If you are new to the catching red snapper, it is pretty much the same as going after red or gag grouper with the same tackle set up.

I use a Penn 4/0 or my 6/0 Senator Reel, Crowder or Ugly Stick Rod with 100-pound-test line, 100-pound-test leader and 8/0 Circle Hook. I call that my “terminal tackle” set up.

On the hook, it’s best to start off with half cut sardines to stink up the water and get the fish bite heated up. Once you get the bite started, you can switch over to a live bait. Don’t be afraid to put a big live bait on, but be ready to hold on, because they are going to hit it hard. 

I love fishing the Middle Grounds out of Clearwater, where I am based. It is one of the most magical places on earth, kind of like Disney for anglers. The Middle Grounds are about 348 square nautical miles of bottom structure with depths that range from 80 to 160 feet with loads of topical diversity.

The Middle Grounds provides limitless steep ledges and peaks that hold bait fish. Couple that with strong ocean currents and a bottom that has live coral formations, and you have angler heaven. 

A lot of fishing on the west coast of Florida is all about your bottom numbers. In the Middle Grounds, if you know how to read a bottom machine, you can easily start to find great spots to drop down on. One mistake the anglers make in the Middle Grounds, however, is their anchor settings. Most folks have trouble properly anchoring and may find the fish but can’t catch them because they are not sitting right on the spot.   

I would recommend going with a professional captain, but not just any captain will do. As more folks move to Florida or visit, it seems there are new captains popping up everywhere, and honestly, how do you know who is good and who is not? There is a huge difference between a charter boat captain and a fisherman who is a captain.

If you are not sure who to go with I have a few tips and suggestions. 

There is a website that I like called “Captain Experiences.” They personally vet their captains to make sure you have a great time and catch a lot of fish. They take the time to fish with their captains that they recommend to insure they are sending you with a quality, safe and professional captain.   

If a private charter is not in your budget, I also recommend the head boat Miss Virginia based out of Tarpon Springs. Captain Erik is one of the best on the west coast, and he will put you on a lot of fish. It’s up to you to catch em.

As far as personal favorites, I am always going to recommend one of the best bottom-fishing captains on the west coast of Florida “hands down,” Capt. Tommy Laronge, my husband.

Capt. Tommy started his fishing career over 25 years ago working as a commercial fisherman learning almost every square inch of the Gulf of Mexico and the Middle Grounds. Fishing with Tommy. I recommend booking an “Extreme Offshore” trip, because you will not only fill the fish box, you’re going to have the type of trip “fish stories” are made of.

Capt.
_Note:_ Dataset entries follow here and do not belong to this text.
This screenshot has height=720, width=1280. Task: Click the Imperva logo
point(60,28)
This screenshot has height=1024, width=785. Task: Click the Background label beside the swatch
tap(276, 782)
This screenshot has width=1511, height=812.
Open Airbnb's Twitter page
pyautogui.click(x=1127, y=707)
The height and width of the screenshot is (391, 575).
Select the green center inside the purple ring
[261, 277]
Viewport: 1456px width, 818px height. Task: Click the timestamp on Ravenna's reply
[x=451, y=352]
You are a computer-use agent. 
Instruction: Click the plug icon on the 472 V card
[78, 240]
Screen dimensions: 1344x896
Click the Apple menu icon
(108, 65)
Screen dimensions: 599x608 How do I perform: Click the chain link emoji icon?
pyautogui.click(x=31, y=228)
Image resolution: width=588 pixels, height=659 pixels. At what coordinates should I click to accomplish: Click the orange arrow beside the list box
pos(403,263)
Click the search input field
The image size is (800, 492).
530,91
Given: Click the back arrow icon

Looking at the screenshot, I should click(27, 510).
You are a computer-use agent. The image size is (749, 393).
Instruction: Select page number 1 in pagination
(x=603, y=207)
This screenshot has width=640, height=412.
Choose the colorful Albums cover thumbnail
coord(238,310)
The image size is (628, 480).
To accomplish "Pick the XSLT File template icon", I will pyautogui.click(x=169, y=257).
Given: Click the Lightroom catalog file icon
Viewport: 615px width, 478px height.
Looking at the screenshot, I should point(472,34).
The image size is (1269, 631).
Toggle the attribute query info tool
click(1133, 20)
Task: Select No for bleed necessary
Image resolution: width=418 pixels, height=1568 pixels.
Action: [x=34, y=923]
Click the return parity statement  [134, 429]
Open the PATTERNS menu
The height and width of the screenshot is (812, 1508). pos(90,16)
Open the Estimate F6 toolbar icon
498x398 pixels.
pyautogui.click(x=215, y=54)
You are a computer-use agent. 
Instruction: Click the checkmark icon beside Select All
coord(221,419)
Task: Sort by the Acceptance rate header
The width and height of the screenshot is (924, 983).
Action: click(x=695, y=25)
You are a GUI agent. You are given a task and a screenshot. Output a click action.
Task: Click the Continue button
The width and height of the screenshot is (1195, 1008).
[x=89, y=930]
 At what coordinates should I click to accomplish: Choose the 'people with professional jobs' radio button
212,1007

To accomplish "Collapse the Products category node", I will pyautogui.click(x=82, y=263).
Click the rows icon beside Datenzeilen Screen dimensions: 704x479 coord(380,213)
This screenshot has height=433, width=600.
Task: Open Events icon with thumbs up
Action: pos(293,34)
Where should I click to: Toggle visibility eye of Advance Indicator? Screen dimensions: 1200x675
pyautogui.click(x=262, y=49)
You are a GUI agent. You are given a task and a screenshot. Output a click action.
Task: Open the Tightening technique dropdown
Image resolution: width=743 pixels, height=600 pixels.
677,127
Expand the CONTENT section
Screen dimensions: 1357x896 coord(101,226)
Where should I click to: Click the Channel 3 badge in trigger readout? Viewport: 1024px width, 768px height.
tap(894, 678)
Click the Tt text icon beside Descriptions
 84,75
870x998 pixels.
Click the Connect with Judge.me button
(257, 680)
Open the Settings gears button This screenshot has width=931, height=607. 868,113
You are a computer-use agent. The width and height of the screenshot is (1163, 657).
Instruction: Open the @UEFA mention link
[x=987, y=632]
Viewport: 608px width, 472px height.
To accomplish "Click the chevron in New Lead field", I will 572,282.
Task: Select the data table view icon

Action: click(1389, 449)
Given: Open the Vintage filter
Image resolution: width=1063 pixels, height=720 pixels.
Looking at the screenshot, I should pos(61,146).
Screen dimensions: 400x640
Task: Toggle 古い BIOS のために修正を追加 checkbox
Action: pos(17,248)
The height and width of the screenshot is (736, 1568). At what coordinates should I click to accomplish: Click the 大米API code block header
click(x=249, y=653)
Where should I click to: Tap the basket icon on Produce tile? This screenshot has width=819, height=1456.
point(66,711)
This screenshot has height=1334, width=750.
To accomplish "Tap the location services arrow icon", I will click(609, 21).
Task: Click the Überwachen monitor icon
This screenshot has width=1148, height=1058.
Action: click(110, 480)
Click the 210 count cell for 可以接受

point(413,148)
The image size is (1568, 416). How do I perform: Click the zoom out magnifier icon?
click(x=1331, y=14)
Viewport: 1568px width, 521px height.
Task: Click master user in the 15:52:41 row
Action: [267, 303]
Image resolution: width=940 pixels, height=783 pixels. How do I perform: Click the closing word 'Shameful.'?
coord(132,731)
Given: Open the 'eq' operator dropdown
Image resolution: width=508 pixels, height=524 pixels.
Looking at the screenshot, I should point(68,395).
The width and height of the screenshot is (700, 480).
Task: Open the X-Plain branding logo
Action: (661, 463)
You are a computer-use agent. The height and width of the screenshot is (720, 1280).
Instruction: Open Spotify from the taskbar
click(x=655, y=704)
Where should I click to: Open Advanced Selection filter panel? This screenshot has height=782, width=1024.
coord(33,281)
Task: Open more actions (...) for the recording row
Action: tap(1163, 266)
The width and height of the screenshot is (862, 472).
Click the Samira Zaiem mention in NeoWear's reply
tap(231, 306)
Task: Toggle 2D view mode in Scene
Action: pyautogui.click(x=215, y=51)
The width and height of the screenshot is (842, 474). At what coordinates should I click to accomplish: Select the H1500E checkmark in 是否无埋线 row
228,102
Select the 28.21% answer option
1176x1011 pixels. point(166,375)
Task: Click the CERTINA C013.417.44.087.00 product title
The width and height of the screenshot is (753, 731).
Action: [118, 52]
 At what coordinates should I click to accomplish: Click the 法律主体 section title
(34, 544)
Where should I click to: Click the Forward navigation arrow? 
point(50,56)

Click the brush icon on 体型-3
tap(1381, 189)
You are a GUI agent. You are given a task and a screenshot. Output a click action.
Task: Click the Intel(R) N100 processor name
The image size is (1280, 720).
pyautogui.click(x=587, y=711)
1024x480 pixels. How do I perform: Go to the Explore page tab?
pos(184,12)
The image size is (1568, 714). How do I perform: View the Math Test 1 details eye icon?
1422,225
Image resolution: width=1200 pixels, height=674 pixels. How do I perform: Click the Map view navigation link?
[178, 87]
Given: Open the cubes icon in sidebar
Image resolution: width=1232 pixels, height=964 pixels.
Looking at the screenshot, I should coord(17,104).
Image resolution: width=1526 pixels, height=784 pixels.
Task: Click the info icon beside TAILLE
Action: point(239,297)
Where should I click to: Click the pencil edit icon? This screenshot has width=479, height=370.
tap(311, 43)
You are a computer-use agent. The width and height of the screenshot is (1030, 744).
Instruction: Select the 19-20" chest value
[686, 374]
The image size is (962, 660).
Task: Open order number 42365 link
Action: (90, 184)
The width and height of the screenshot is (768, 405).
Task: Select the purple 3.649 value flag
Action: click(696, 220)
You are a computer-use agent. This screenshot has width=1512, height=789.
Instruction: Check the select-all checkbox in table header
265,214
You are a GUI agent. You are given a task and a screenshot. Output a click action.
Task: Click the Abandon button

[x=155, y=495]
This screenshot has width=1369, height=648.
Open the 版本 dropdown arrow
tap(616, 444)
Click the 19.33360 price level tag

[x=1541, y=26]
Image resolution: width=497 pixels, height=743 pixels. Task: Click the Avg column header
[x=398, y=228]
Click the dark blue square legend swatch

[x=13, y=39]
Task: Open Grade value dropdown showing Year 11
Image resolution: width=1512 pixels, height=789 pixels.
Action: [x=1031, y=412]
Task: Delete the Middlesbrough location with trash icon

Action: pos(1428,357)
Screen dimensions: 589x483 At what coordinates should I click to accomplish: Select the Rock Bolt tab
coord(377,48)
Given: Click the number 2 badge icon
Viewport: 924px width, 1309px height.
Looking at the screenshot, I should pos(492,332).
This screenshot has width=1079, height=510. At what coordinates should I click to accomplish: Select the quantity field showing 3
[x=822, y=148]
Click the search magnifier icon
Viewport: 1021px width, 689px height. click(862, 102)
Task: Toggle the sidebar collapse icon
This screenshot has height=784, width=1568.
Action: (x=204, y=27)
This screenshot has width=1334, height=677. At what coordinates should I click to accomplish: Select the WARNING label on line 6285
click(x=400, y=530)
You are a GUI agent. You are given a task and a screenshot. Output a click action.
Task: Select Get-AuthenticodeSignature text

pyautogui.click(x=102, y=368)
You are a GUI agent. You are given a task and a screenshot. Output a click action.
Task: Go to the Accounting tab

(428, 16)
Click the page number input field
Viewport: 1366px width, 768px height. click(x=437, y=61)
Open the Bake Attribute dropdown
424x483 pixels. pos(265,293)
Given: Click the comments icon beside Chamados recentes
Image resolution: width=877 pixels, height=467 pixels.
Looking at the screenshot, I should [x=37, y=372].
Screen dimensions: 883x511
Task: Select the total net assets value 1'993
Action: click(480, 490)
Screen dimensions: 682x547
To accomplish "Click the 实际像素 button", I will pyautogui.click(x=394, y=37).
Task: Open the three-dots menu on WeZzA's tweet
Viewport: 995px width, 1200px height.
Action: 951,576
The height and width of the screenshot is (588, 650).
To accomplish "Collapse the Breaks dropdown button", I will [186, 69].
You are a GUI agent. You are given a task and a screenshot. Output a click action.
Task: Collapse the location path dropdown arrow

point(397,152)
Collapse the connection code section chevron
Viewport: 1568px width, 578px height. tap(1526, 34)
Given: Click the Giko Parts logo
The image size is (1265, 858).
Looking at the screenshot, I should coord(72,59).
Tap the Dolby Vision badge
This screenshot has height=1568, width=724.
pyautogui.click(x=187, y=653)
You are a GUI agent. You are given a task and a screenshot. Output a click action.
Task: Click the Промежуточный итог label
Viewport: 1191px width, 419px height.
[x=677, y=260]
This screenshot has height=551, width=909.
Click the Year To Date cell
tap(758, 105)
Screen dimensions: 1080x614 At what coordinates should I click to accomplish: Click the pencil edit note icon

Tommy is Unreel Fishing Adventures and has just outfitted his 34-foot SeaVee with triple 300 V-8 Mercury engines, so you get there quick and have more fishing time. 

No matter what, make sure you get out there and get offshore to catch these amazing red snapper. It will be a trip you won’t forget. Tight lines!

Misty Wells is producer and host of “Let’s Take It Outside” TV show airing on Discovery Channel to more than 300 million views and Wild TV, Fox Bally Sports, World Fishing Network, Hunt Channel, MOTV, Waypoint TV & Carbon TV. She is also a Bass Pro Outdoor Pro and an outdoor and travel writer, as well as founder of “A Reel Future,” a non-profit devoted to teaching the passion of fishing and conservation to foster children – over 3,800 children & counting.